Oleh: Husna Hisaba Kholid (Ketua Umum Ikatan Pelajar PERSIS)
“Wahai orang-orang yang beriman, bertaqwalah kepada Allah dan hendakalah setiap diri memperhatikan apa yang telah diperbuatnya untuk hari esok (Akhirat); dan bertaqwalah kepada Allah, sesungguhnya Allah maha mengetahui apa yang kamu kerjakan. Dan janganlah kamu seperti orang yang lupa kepada Allah, lalu Allah menjadikan lupa kepada mereka sendiri. Mereka itulah orang-orang yang fasik” (Al-Hasr : 18-19)
“Dua kenikmatan yang banyak dilalaikan orang adalah kesehatan dan kesempatan” (H.R Bukhari)
“Waktu adalah harta yang paling mahal yang pernah anda jaga, namun saya melihat, waktu paling mudah untuk anda sia-siakan” (Ibnu Jauzi)
“Sudah saatnya berhenti untuk mengutuk dan mencaci masa lalu. Karena, semua itu tidak akan pernah kembali lagi kepada kita. Dan berhentilah memuji dan mendewakan segala kebaikan dan kesejahteraan yang kita angan-angankan di masa yang akan datang. Karena itu semua belum tentu akan kita dapatkan. Namun, kesempatan yang ada bagi kita adalah waktu dimana kita berada sekarang”

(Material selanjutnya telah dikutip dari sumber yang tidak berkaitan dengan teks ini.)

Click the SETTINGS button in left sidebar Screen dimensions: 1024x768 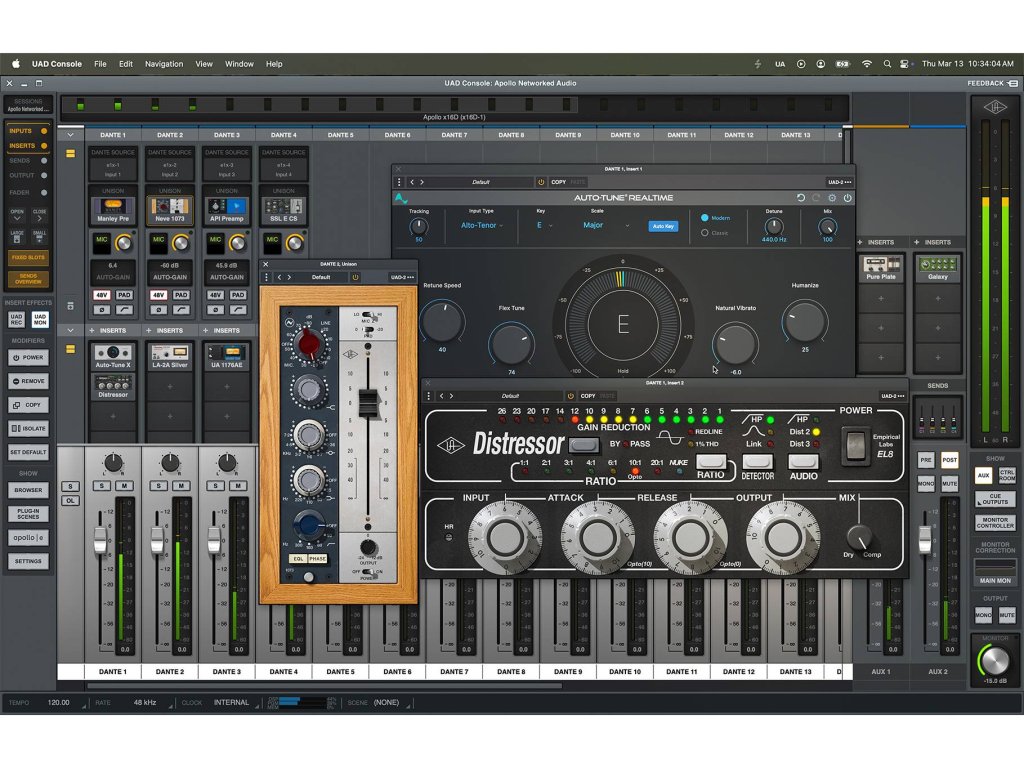pos(29,561)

Malam tadi, kita menyaksikan orang-orang tumpah ruah memadati jalan raya untuk merayakan tahun baru. Segala atribut simbol tahun baru mereka pakai untuk menambah kemeriahan hari raya tahunan itu. Tidak mengenal usia, jabatan, dan pekerjaan turut merayakan perpindahan satu angka saja dari 2013 menuju 2014. Segala do’a harapan kebaikanpun mereka ucapkan demi kehidupan yang lebih baik dimasa yang akan datang. Namun, sayangnya karena kemeriahan dan kemegahan itulah, dikhawatirkan membuat kita lupa akan hakikat perpindahan waku antara masa lalu, sekarang dan yang akan datang.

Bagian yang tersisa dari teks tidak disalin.